C’est une histoire de passion. A l’origine même de ce recueil de lettres, un journaliste italien, qui a d’abord lu Violette Leduc en traduction ; par passion pour cette œuvre, il a appris le français, écrit une biographie de son auteur, et créé, grâce à ses archives, le Fonds Violette Leduc de l’IMEC (Institut Mémoires de l’Edition Contemporaine). Cette correspondance tient la chronique de plusieurs passions, celle pour Simone de Beauvoir qui n’éprouve en retour qu’une « colossale indifférence », ou celle pour Jacques Guérin, ami et admirateur, enfant naturel comme elle, homosexuel comme Maurice Sachs qui fut son Pygmalion et l’encouragea à écrire. C’est à Jacques Guérin qu’elle parle de son père (2 janvier 1954). Sa passion pour lui ne lui ôte rien de sa lucidité sur l’impossibilité de toute réciprocité : « Il y a vos chiens. J’arrive loin derrière eux. C’est ainsi » (18 février 1954). Passion à la lettre, vécue souvent dans la souffrance et proche de la folie, passion pour les lettres et l’intime : Violette Leduc évoque souvent les lettres de Vincent Van Gogh à son fr ère Théo, dans un processus d’identification qui n’est pas de la prétention, mais la conscience aiguë que créer une œuvre est la seule solution aux douleurs de la vie et aux blessures les plus anciennes. Ecrivant sur Van Gogh, c’est d’elle qu’elle parle, au risque de décourager ses futurs admirateurs et exégètes : « Vang Gogh avec ses Lettres a occis les biographes qui fabulent » (à Jacques Guérin, 4 janvier 1954). Cette remarque nous pousse à lire avec quelque indulgence les lettres qui relatent son aventure avec deux adolescents de province, qui sont la preuve que chez Violette Leduc, l’amour n’est pas un sentiment désincarné, même si la chair reste souvent triste.

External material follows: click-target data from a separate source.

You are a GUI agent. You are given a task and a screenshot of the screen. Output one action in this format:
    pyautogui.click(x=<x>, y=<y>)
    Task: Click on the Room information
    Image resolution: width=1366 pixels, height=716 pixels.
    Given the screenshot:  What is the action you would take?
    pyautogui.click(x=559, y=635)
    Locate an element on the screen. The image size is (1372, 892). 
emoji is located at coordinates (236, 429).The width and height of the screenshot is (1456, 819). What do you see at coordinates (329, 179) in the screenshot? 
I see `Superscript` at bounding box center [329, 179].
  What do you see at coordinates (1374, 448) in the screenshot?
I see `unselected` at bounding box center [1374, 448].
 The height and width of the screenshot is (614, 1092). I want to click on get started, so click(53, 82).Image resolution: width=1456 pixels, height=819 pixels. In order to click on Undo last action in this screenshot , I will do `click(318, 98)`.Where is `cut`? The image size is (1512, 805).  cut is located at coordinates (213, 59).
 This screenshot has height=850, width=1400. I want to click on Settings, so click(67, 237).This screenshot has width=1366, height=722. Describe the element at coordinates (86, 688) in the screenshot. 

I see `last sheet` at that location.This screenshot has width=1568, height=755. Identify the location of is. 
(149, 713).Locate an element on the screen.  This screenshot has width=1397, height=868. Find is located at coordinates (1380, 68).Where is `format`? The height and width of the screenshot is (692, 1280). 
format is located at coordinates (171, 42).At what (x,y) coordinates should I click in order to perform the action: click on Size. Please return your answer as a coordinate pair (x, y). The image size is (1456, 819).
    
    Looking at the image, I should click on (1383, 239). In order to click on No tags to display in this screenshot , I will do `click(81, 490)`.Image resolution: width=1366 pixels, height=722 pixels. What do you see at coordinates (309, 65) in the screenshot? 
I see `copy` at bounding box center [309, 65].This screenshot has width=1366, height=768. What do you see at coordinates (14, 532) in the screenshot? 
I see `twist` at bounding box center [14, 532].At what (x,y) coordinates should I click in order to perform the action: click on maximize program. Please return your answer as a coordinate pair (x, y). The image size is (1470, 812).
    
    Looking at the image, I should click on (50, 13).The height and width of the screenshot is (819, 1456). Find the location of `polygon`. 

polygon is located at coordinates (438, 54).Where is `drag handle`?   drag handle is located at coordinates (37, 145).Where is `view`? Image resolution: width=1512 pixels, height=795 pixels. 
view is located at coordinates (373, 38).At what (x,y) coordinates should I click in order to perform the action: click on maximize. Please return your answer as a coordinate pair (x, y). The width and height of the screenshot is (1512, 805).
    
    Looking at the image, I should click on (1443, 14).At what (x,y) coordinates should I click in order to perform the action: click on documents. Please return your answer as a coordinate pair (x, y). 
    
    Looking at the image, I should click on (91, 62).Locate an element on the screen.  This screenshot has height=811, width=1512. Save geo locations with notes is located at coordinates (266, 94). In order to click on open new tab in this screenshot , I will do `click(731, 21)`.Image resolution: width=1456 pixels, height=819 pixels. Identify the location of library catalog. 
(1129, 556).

Le plus émouvant sans doute, ce sont les lettres à Simone de Beauvoir, déesse inaccessible à qui elle consacrera tout le récit de L’Affamée sans jamais la nommer, figure autour de laquelle l’œuvre et la correspondance s’affichent comme les deux facettes d’une même réalité, poreuses l’une à l’autre, car la lettre est déjà création de l’œuvre : « Ces trois baisers fleurons qui vous plaisaient je les multiplie pour vous. C’est une guirlande pour votre taille. Je vous aime et je vous aime encore dans ce que j’écris dans mon cahier car Isabelle c’est aussi vous, vous le savez » (16 juillet 1949). La lettre se fait mise en scène de la réception du courrier tant attendu et tant aimé : « J’ai trouvé votre pneumatique sous la porte […]. J’ai eu un battement de cœur. Vous avez écrit « chère Violette ». Vous avez oublié d’écrire Leduc à côté. Non, ce n’est pas possible, c’est voulu. Vous saviez que vous écriviez « chère Violette ». […] J’ai ouvert la boîte dans laquelle je conserve toutes les lettres que j’ai reçues de vous. C’est partout « chère Violette Leduc ». Je vous le dis parce que cela m’a remuée, que j’étais fière d’être appelée ainsi par vous. Mais je ne perdrai pas la tête. Je la perds seulement dans mon amour pour vous » (26 novembre 1949). Grande admiratrice de Louise Labé, qui sut si bien chanter la passion amoureuse, Violette Leduc lit ses poèmes au miroir de sa passion, annulant le temps et la logique pour une déclaration bouleversante : « En chantant ce qu’elle aimait, Louise Labé vous chantait aussi à travers l’éternité » (18 décembre 1953). Et c’est une image poétique qui irradie longtemps qu’elle trouve pour décrire le caractère absolu de son amour : « Je vous attends et c’est comme si l’on repavait les rues dans ma poitrine » (24 février 1954). Dans ses lettres qu’elle décrit comme « une gazette intime », elle donne corps à son amour dans une écriture qui se fait vision, sans quitter l’évocation de la vie quotidienne : « A midi, dans ma pièce vide, j’ai valsé au son d’une valse musette à la radio. Dans mon tourbillon de solitude, c’était vous que j’entraînais dans ma gaîté. J’attends que la soirée d’hier refroidisse pour me remettre au travail, vous donner tous les mots que j’écris.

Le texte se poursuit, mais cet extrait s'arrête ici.